L’audit catalan révèle des conflits d’intérêts et des défaillances de suivi par Resilis et Mercè Fontanilles, entraînant la fin de leur contrat de supervision des aides d’ici 2026.

Synthese a partir de :
Altaveu

Points cles

  • Audit catalan : 167 M€ de paiements indus (2016-2024), dont 4,7 M€ pour ex-jeunes en familles d'accueil.
  • UTE Resilis-Mercè Fontanilles : double rôle dans logement et suivi des aides, risque de conflits d'intérêts.
  • Allégations de suivi défaillant, 'places fantômes' et paiements à des jeunes non éligibles.
  • Fin de la supervision des aides par les fondations en Catalogne en 2026 ; contrat CREI andorran inchangé pour l'instant.

Les fondations gérant le Centre Residencial d'Educació Intensiva (CREI) d'Andorre, Resilis et Mercè Fontanilles, font l'objet d'un examen approfondi en Catalogne pour leur rôle dans un scandale de paiements indus à d'anciens jeunes en familles d'accueil.

Les deux organisations forment une union temporaire d'entreprises (UTE) qui a pris en charge les opérations du CREI en juin 2022 via un contrat attribué par le gouvernement andorran. Les responsables avaient alors salué leur expertise en interventions psychosociales pour les personnes vulnérables, en particulier les enfants, adolescents et jeunes.

Cependant, un rapport de juin 2025 de la Sindicatura de Comptes de Catalogne met en lumière de graves dysfonctionnements. Il révèle que le département catalan des Droits sociaux a effectué plus de 167 millions d'euros de paiements indus entre 2016 et 2024 à des bénéficiaires ne remplissant pas les critères d'éligibilité. Pour les anciens jeunes en familles d'accueil spécifiquement, ce montant s'élève à 4,7 millions d'euros.
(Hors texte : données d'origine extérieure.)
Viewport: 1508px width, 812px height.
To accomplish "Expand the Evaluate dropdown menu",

La Sindicatura attribue ces problèmes aux risques liés à l'externalisation du suivi de ces aides. Resilis et Mercè Fontanilles gèrent indépendamment des appartements d'accueil pour jeunes tout en évaluant et supervisant conjointement l'attribution des prestations. Ce double rôle, note le rapport, crée un « risque de conflit d'intérêts » dans la prise de décision du personnel des fondations. Elles exigent également des jeunes résidents qu'ils contribuent aux frais de logement s'ils obtiennent un emploi et des revenus.
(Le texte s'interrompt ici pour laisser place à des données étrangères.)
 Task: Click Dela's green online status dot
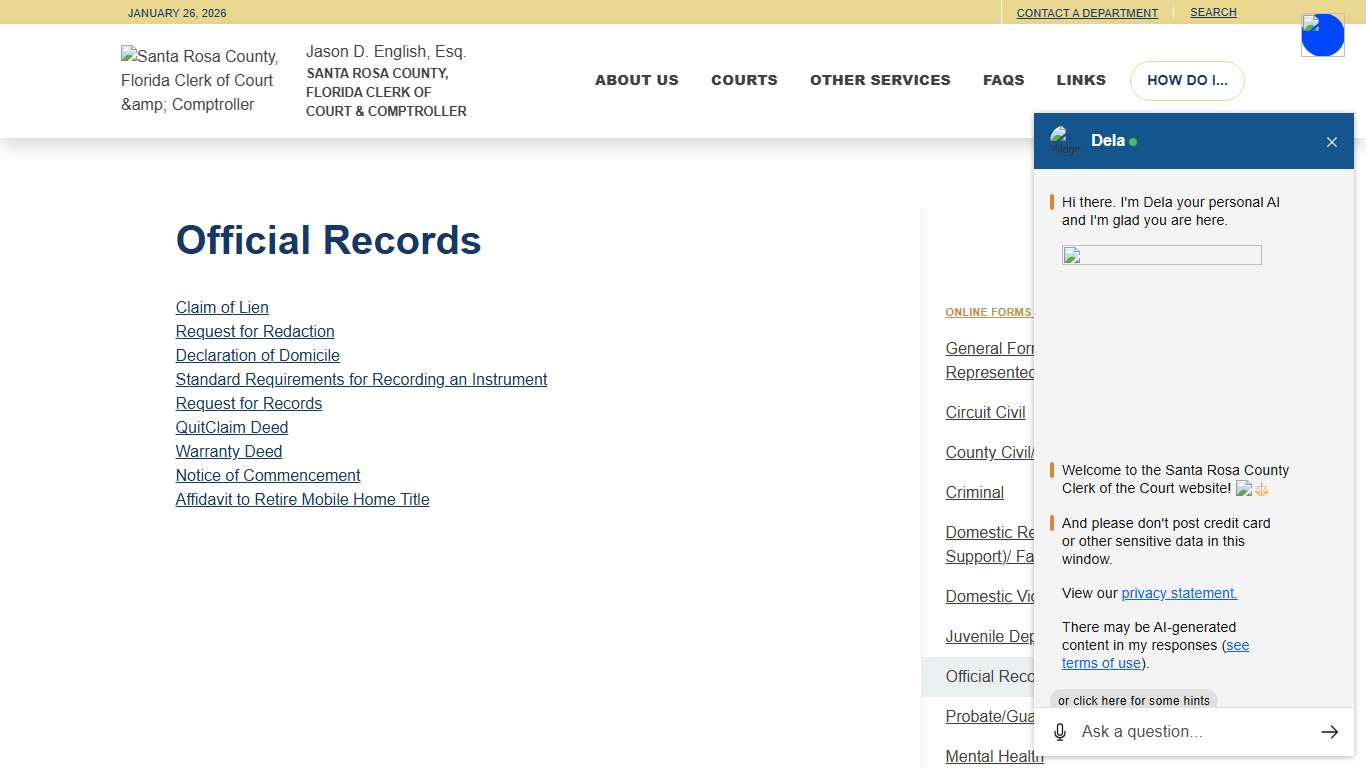[x=1131, y=141]
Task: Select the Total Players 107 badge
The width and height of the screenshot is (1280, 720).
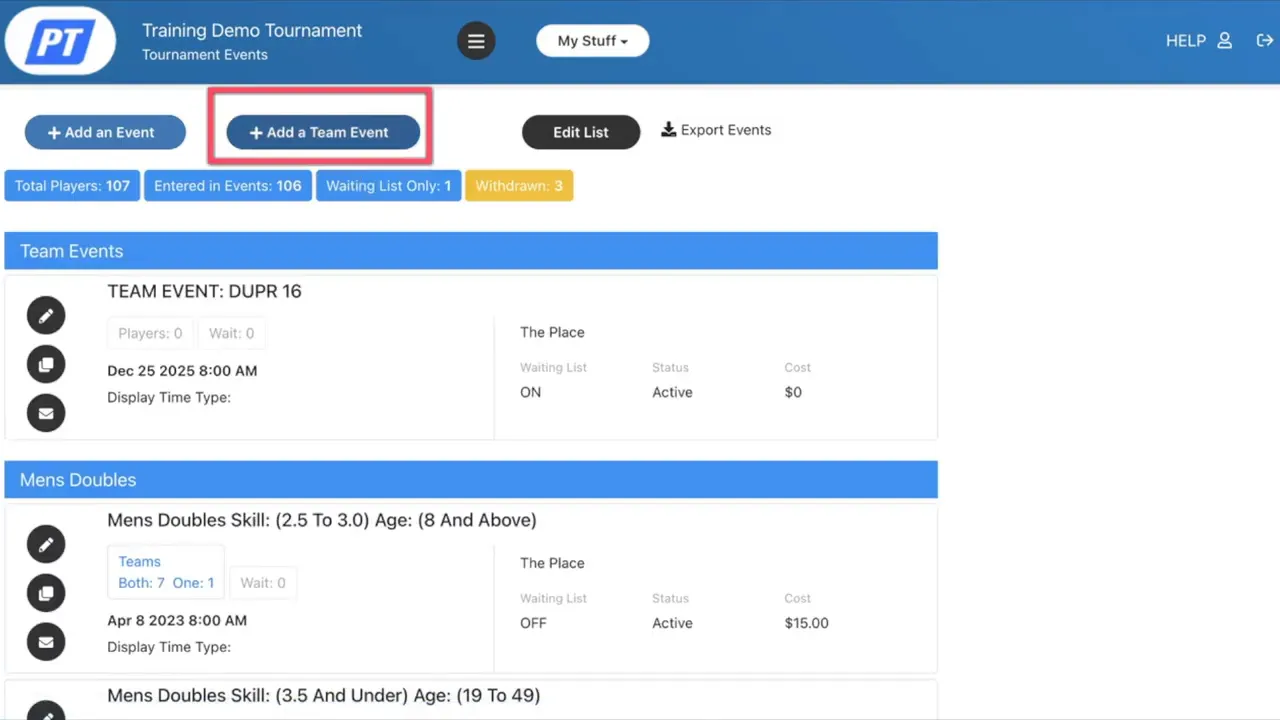Action: 71,185
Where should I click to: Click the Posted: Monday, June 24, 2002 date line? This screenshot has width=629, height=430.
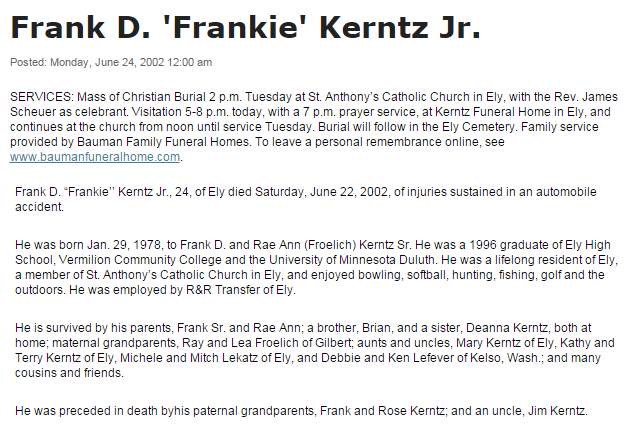[111, 63]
Les médias catalans ont rapporté d'autres allégations de travailleurs actuels et anciens du Département de l'attention à l'enfance et à l'adolescence (DGAIA) liés aux fondations. Ils affirment que les organisations n'ont pas suivi correctement les bénéficiaires, entraînant des paiements continus pour des jeunes ayant un emploi, vivant hors de Catalogne ou n'étant plus éligibles. Des accusations portent aussi sur des « places fantômes », où le personnel recevait l'instruction de maintenir des résidents partis sur les listes pour donner l'apparence d'une occupation complète des appartements d'accueil.

Un audit externe distinct commandé par le département des Droits sociaux a identifié des « dysfonctionnements majeurs » et des « procédures inefficaces » dans le suivi du logement et des aides financières pour les ex-jeunes en familles d'accueil. Bien qu'il exclue une fraude pure et simple, il confirme que l'UTE a accordé des prestations sans suivi adéquat – un problème antérieur à leur implication.

En réponse, le département s'apprête à mettre fin à la supervision par Resilis et Mercè Fontanilles des aides aux ex-jeunes en familles d'accueil à l'expiration de leur contrat en décembre 2026. Les autorités n'ont pas encore détaillé les impacts sur le contrat CREI en Andorre.